(Problem requirements): Return every line of the entries that contains the word "Viewport".

(Data entries):
--- BEGIN ---

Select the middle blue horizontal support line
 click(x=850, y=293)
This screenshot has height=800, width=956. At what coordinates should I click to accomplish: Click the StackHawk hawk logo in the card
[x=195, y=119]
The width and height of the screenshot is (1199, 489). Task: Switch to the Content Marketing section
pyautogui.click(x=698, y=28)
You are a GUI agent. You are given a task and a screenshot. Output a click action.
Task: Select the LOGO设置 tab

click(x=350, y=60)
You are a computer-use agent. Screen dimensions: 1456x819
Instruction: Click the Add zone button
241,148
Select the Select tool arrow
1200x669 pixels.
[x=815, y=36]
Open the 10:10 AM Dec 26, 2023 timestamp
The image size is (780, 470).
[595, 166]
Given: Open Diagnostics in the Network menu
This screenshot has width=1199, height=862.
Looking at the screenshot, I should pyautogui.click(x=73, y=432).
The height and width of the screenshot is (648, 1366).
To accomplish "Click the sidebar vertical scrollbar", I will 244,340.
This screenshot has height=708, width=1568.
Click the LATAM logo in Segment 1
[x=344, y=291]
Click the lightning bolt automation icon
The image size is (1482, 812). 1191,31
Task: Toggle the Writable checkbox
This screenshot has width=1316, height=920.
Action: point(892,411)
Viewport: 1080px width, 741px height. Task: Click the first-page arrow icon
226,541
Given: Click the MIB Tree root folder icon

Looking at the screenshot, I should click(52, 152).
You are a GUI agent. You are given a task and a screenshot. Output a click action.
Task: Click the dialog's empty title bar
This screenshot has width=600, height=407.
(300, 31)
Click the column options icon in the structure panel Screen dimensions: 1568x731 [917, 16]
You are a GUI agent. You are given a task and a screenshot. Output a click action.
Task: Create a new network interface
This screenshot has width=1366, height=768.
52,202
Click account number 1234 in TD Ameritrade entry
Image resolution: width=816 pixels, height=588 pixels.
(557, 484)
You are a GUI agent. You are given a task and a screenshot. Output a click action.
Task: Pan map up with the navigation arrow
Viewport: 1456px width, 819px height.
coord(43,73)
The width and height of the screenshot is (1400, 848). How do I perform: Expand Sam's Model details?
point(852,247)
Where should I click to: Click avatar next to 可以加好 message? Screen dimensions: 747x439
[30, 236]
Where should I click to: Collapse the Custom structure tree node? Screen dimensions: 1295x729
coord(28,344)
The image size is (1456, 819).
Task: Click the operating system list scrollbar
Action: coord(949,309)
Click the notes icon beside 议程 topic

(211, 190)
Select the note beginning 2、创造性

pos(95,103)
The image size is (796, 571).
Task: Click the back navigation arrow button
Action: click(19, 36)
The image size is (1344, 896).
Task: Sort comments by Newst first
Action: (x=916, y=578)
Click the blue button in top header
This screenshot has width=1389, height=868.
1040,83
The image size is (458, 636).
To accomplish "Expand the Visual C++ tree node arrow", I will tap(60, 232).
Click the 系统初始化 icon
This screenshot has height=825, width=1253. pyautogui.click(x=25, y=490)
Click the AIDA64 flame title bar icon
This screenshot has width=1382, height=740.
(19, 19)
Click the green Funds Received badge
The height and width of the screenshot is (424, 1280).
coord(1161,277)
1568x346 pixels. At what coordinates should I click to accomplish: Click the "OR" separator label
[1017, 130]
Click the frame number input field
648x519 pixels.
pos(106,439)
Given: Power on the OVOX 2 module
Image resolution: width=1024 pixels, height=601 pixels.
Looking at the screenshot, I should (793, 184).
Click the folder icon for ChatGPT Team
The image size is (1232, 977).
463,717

--- END ---

(Correct response):
Viewport: 1080px width, 741px height. Task: Click the first-page arrow icon
Viewport: 1456px width, 819px height.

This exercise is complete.